== Work to complete ==
(1) List every phrase that the dissent in State v. Charles puts in quotation marks.
(2) Carry on the dissent in State v. Charles from its final sentence.

== Page excerpt ==
********************

State v. Charles

HADLOCK, J.,

dissenting.

This case began when a deputy sheriff responded to a report about a vehicle that was stuck in a ditch in front of a house. After going to the house and speaking to defendant’s wife, who gave an explanation for the stuck vehicle that the deputy disbelieved, the deputy noticed defendant “staggering around in the house,” apparently intoxicated. After defendant sat down on a couch inside the house, the deputy asked defendant “if [the deputy could] speak with him,” and defendant went outside.1 The deputy testified that he and defendant walked “out into [a] flat area” where the deputy intended to have defendant perform field sobriety tests, but the record does not reflect what questions, statements, or actions by the deputy may have prompted defendant to walk with him to that area. As the pair walked, the deputy testified, he “read [defendant] his Miranda rights.”2 After defendant acknowledged that he understood those rights, the deputy asked, as was his common practice, whether he could pat down defendant for weapons. During the resulting consensual patdown search, the deputy found the keys to the vehicle that was in the ditch.

********************

== Dataset rows ==
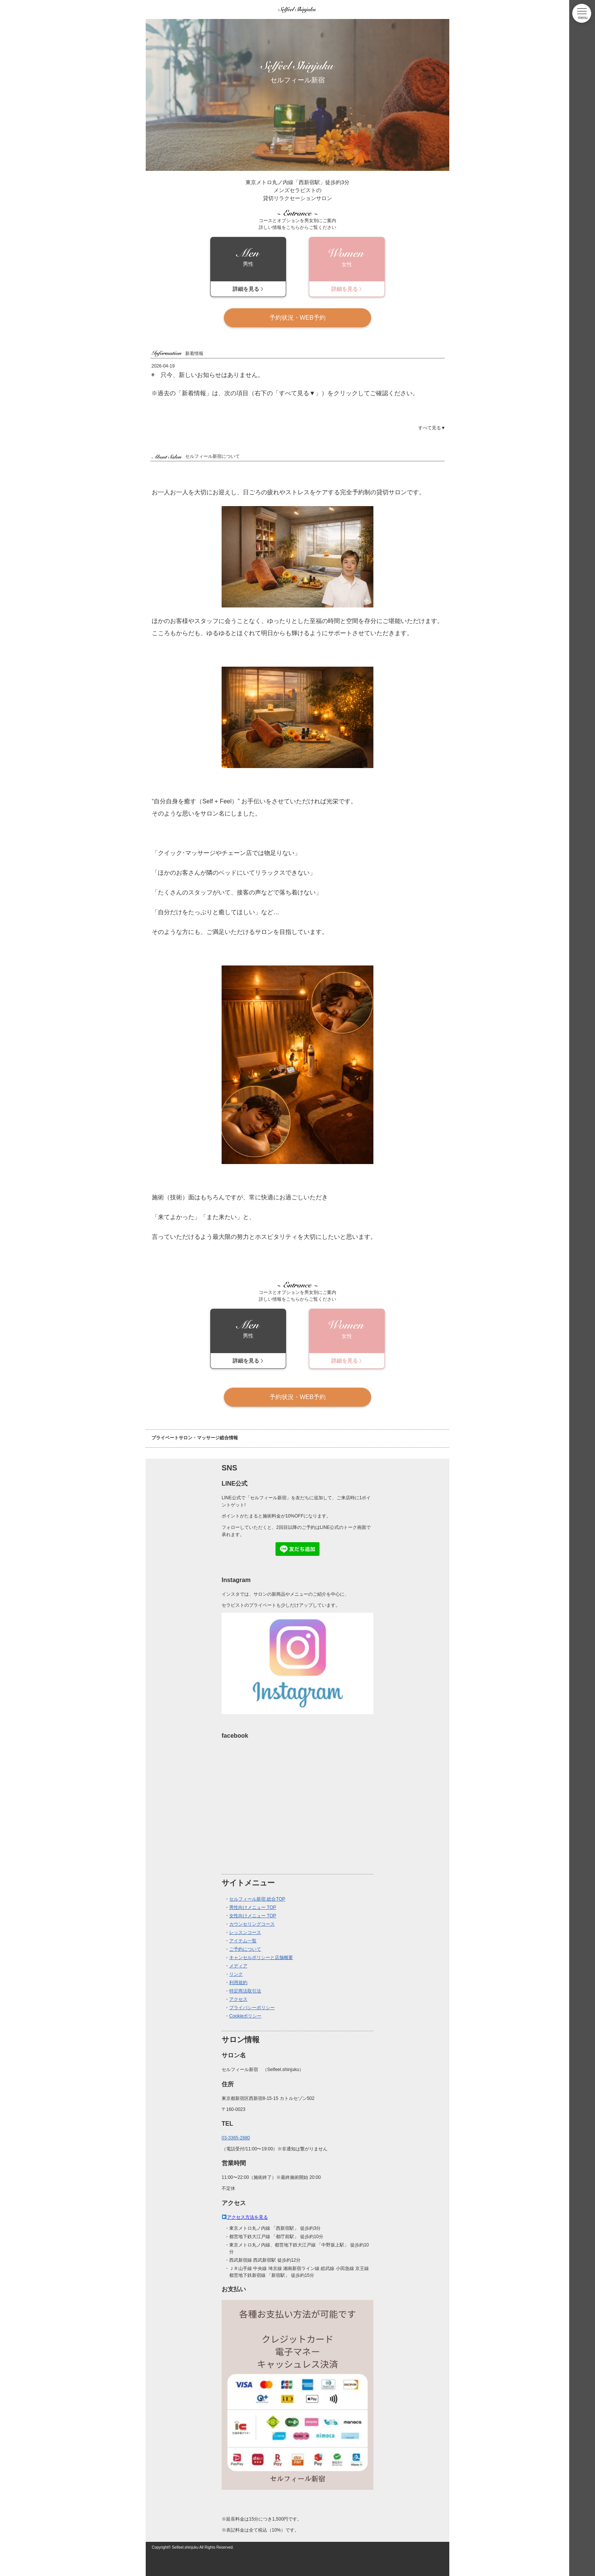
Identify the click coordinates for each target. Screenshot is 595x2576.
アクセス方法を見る (247, 2217)
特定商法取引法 (245, 1991)
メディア (238, 1966)
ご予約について (245, 1949)
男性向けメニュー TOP (252, 1907)
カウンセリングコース (252, 1924)
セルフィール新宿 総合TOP (257, 1899)
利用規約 (238, 1982)
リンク (236, 1974)
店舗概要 (284, 1957)
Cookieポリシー (245, 2016)
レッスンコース (245, 1932)
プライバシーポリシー (252, 2007)
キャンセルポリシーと (252, 1957)
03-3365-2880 (236, 2138)
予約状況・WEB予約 (297, 317)
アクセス (238, 1999)
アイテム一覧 (243, 1940)
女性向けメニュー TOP (252, 1915)
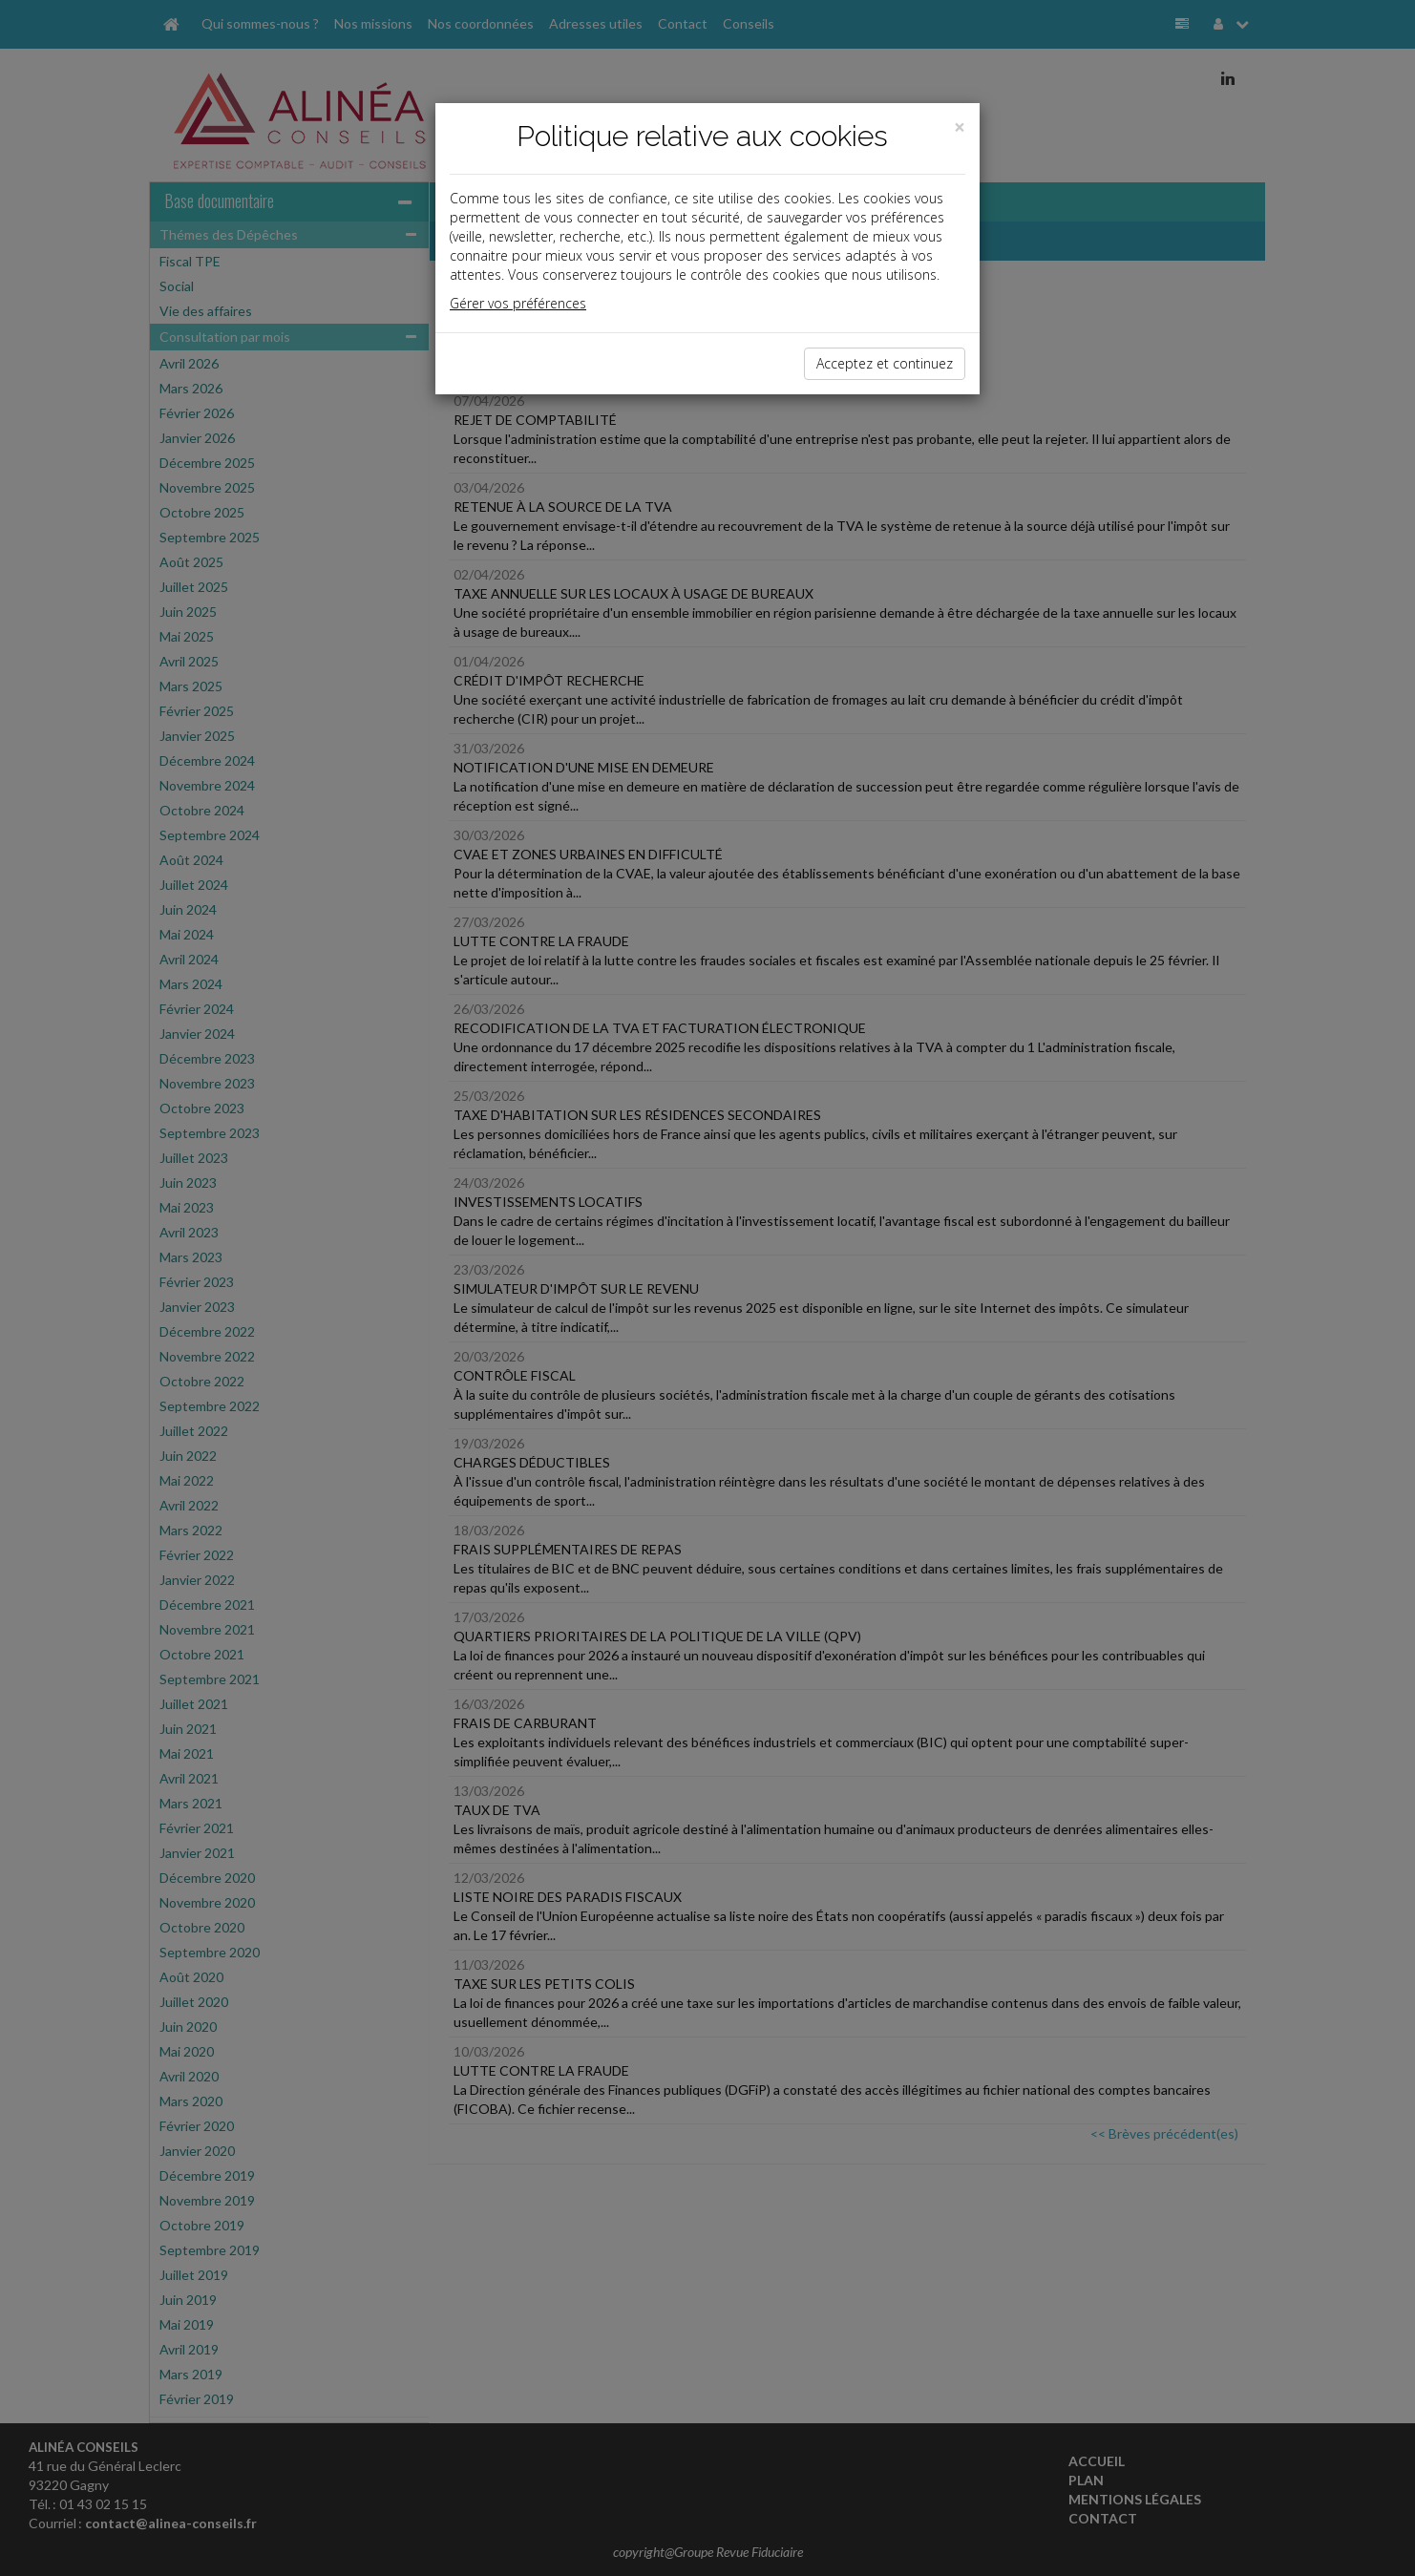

********************

== Expected outputs ==
(1)
- "staggering around in the house"
- "if [the deputy could] speak with him"
- "out into [a] flat area"
- "read [defendant] his Miranda rights"

(2)
The majority concludes, based on the totality of the circumstances, that defendant had been “stopped” by the time that the deputy patted him down and that (in the absence of any claim by the state that the stop was justified *590by reasonable suspicion of criminal activity or a safety threat) the trial court should have suppressed evidence that the deputy discovered as a result of that stop. The majority focuses on two aspects of the encounter: the giving of Miranda warnings and what it characterizes as two alterations in “defendant’s course of conduct *** by the police actions in beckoning him to the porch and then leading him into a flat area for field sobriety tests.” 263 Or App at 588. With respect, I dissent.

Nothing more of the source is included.